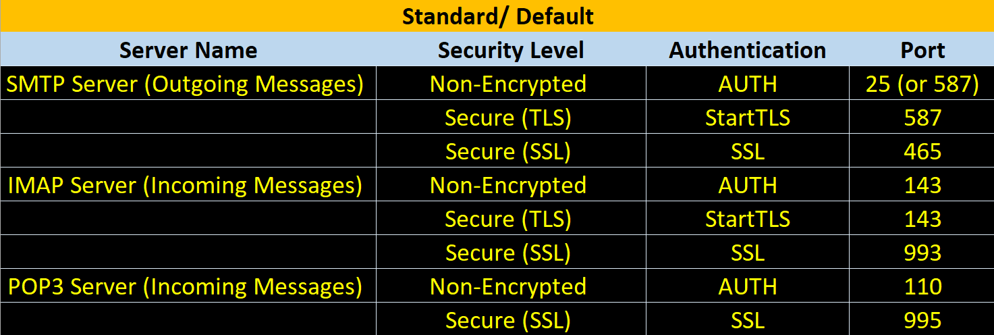Select the Authentication column header
Image resolution: width=994 pixels, height=335 pixels.
(748, 50)
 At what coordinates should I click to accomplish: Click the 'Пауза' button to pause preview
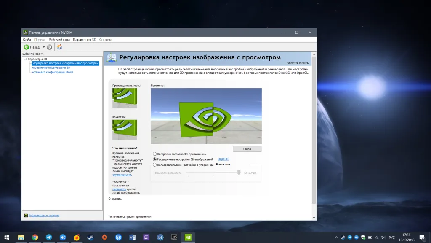coord(247,149)
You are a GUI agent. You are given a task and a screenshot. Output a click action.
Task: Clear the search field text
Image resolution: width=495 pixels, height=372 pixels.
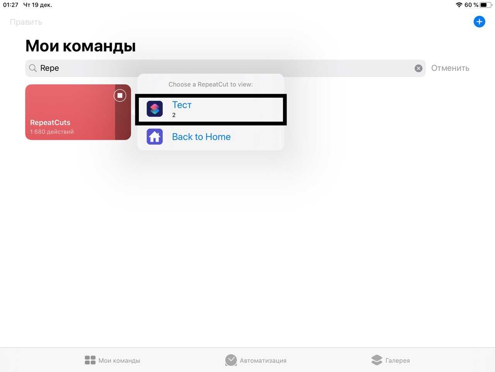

# # # #

Given instruction —
List every line of the listing that contains the word "height", treating uppercase and lowercase letters as different.

Exercise result —
Image resolution: width=994 pixels, height=335 pixels.
Image resolution: width=495 pixels, height=372 pixels.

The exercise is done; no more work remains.